• [TEXT BLOCK]

# # #

What has it been like to teach both undergrads and graduate students? “I feel like I’ve learned from each group of students,” Matney says, noting that his teaching style has evolved over time as he’s discovered how to tailor his approach to what different students need. GIS courses tend to be very technology-heavy, and so Matney teaches undergraduates to be patient with themselves if and when they become frustrated by technical glitches. It’s important, he says, to let students find the answers themselves, rather than be “an automatic answer machine.”

“Athletes want to be coached,” Matney says, and students do too. “Students are excited to learn, and you have to provide the space and boundaries to help them do that.” In all of his teaching experiences, he says, “I am motivated by helping young people succeed.”

Mentors can also make all the difference. “I want to emphasize how great of a mentor Stacy Supak has been and how much I have learned from her,” Matney says. He recalls how he was struck by her teaching style from the start. Rather than simply teaching the surface-level basics of how to use GIS software, Supak introduces her students to GIS through complex problems, Matney explains, and wants them to “understand it from the ground up,” so that they grasp what the software is doing behind-the-scenes.

# # #

• [REQUIRED WORK]
1: According to the passage on Matney's teaching, what does Matney teach undergraduates to do when technical glitches frustrate them?
2: In the passage on Matney's teaching, list every phrase or sentence that appears inside quotation marks, in the order they occur.

# # #

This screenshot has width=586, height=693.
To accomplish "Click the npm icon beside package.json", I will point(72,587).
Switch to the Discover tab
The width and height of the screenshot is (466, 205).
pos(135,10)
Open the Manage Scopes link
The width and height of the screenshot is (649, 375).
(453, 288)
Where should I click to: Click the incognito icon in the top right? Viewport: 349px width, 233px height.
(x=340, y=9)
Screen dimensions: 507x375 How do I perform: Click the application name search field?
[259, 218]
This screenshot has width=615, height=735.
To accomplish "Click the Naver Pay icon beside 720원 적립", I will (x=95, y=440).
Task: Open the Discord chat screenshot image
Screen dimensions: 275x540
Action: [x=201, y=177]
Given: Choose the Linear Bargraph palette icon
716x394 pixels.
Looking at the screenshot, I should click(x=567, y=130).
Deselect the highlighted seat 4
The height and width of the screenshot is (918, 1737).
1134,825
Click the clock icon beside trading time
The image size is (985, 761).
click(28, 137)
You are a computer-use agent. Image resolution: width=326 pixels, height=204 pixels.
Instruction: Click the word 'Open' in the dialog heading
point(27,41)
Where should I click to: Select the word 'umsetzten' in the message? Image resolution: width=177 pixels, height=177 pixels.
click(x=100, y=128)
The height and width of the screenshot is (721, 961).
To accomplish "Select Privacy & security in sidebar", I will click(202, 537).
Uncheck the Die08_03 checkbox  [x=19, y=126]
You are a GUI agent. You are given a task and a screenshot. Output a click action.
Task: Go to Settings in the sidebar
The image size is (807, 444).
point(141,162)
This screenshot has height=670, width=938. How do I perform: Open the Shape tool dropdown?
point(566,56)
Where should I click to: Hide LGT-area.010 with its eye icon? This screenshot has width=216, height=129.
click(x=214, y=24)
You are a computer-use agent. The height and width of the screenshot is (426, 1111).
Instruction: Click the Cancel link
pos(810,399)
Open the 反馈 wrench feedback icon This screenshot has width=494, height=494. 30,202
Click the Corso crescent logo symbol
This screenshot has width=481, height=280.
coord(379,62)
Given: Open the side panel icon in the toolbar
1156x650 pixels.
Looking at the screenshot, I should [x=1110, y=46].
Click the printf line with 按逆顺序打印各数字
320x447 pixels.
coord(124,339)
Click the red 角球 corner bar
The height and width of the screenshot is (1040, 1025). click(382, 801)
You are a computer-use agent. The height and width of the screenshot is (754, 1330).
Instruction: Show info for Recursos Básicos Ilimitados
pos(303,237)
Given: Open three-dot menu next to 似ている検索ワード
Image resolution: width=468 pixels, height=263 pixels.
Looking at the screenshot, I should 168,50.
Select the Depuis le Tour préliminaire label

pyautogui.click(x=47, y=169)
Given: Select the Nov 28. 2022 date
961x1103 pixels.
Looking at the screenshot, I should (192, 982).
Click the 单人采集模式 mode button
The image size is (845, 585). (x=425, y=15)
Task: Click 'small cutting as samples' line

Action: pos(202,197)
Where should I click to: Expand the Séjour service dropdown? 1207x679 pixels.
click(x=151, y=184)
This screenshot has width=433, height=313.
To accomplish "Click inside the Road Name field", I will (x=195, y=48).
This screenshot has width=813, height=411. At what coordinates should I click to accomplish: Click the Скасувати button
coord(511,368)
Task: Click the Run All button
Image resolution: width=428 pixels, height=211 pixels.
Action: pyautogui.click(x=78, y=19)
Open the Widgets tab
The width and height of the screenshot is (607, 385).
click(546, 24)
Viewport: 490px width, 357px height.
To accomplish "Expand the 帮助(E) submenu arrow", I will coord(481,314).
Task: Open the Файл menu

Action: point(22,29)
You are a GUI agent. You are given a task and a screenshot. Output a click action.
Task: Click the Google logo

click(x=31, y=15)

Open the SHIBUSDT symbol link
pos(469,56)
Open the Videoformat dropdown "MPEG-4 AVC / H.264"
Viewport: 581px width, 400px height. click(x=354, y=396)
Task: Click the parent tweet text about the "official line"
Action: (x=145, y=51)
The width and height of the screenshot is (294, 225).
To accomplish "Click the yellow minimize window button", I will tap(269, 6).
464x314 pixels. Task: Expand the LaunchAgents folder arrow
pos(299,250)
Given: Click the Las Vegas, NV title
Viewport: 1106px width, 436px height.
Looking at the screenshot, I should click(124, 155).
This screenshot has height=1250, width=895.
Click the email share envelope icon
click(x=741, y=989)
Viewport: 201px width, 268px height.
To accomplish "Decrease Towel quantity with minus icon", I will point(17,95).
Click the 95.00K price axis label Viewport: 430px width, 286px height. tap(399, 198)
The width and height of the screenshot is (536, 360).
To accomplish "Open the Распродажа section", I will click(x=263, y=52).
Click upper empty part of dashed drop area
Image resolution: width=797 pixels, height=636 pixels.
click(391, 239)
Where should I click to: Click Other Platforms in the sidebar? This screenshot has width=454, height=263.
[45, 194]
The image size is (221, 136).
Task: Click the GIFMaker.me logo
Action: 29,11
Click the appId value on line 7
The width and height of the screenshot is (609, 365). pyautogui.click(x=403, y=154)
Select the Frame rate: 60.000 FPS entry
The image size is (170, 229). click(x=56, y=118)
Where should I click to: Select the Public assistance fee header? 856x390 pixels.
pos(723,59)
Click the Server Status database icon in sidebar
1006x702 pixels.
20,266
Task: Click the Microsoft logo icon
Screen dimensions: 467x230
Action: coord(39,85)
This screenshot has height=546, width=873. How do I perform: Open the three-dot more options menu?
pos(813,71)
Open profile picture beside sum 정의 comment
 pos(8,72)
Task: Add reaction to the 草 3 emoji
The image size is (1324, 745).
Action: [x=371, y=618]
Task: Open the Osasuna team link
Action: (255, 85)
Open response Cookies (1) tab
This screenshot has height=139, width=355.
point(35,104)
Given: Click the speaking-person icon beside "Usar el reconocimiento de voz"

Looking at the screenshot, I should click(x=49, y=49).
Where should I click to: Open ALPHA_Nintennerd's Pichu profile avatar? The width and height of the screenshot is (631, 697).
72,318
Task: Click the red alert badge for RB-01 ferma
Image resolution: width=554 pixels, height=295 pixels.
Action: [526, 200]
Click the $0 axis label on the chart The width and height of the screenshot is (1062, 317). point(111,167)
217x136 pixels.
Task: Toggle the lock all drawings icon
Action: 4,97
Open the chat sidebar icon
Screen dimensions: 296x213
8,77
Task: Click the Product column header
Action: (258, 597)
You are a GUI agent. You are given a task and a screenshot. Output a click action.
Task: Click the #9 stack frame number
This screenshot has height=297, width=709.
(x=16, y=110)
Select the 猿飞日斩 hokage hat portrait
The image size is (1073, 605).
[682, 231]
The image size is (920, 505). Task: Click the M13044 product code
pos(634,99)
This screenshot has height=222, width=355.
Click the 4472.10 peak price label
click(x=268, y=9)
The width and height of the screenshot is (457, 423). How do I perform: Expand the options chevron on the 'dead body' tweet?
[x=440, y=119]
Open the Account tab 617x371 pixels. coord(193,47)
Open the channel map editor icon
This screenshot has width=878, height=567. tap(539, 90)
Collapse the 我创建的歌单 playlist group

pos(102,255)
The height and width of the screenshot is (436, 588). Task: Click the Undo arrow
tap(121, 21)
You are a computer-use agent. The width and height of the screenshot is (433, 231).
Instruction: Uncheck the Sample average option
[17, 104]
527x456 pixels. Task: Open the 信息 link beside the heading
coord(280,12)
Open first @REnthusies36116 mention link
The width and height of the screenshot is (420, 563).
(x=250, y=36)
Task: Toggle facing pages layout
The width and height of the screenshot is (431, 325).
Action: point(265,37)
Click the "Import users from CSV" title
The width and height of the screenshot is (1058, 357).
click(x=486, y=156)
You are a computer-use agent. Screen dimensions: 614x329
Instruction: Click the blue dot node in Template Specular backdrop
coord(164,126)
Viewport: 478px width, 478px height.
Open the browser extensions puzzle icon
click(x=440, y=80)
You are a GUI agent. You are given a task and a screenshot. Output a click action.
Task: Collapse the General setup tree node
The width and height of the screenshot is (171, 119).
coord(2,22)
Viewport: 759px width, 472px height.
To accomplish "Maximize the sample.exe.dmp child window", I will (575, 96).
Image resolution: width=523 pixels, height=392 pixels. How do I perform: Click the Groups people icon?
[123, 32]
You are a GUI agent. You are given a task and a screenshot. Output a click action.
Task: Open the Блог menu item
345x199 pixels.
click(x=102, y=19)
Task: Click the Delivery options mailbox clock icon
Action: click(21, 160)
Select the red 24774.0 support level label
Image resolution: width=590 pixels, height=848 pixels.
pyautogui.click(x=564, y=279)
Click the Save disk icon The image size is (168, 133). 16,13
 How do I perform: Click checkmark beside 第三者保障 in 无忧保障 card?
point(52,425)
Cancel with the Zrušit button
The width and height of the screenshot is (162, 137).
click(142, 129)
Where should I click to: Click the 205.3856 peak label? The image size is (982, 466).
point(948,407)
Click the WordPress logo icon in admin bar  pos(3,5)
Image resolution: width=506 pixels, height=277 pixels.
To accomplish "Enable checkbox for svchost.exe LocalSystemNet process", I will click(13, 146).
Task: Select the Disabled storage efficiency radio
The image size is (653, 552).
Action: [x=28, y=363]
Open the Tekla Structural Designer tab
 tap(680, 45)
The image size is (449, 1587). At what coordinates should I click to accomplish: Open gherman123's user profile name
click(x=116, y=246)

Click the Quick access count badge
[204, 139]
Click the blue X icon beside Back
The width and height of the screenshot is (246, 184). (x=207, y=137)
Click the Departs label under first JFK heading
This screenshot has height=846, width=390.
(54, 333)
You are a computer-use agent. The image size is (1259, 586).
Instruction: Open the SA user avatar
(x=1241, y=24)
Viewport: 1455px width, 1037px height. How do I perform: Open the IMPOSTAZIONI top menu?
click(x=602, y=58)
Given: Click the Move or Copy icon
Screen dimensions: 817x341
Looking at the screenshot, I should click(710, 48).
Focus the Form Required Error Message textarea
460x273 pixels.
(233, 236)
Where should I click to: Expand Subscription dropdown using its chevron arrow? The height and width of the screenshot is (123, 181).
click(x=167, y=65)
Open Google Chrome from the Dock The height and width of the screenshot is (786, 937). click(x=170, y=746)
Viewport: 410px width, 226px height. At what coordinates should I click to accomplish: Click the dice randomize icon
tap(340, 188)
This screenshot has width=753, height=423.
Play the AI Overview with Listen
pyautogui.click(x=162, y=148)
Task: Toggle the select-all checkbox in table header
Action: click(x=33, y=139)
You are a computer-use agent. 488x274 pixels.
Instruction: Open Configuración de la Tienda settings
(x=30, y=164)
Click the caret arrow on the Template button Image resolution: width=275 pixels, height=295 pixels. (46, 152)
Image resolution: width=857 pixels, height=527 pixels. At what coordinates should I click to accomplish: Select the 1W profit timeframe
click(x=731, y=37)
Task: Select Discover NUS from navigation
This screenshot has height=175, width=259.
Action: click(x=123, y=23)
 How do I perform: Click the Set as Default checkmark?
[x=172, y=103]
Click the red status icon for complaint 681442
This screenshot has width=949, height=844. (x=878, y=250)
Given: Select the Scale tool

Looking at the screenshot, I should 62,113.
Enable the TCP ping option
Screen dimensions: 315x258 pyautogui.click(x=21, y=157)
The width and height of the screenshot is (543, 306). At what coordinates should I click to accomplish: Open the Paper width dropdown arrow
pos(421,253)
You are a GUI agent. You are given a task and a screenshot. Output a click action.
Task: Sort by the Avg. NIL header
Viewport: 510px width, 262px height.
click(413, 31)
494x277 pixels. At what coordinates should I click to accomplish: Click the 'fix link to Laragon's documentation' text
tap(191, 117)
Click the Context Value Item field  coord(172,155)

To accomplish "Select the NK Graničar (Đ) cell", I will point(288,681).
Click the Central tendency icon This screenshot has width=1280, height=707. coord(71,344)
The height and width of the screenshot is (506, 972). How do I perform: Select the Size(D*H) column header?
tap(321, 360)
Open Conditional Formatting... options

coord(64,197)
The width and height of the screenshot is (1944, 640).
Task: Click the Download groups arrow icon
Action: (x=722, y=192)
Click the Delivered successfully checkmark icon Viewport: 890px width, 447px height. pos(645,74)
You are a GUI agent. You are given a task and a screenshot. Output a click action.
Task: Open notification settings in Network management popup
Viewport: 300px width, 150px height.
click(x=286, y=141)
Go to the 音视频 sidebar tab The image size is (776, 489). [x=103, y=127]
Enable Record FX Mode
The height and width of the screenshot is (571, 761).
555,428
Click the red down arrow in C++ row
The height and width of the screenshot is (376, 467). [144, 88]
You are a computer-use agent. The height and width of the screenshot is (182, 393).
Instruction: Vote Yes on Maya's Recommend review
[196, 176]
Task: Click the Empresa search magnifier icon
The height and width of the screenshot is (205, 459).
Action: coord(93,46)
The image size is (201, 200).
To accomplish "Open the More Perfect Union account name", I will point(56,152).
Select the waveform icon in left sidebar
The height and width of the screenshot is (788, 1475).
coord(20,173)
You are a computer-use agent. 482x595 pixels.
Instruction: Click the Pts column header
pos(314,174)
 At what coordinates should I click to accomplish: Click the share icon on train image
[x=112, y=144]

# # #

• [RESPONSES]
1: He teaches them to be patient with themselves.

2:
1. I feel like I've learned from each group of students
2. an automatic answer machine
3. Athletes want to be coached
4. Students are excited to learn, and you have to provide the space and boundaries to help them do that.
5. I am motivated by helping young people succeed.
6. I want to emphasize how great of a mentor Stacy Supak has been and how much I have learned from her
7. understand it from the ground up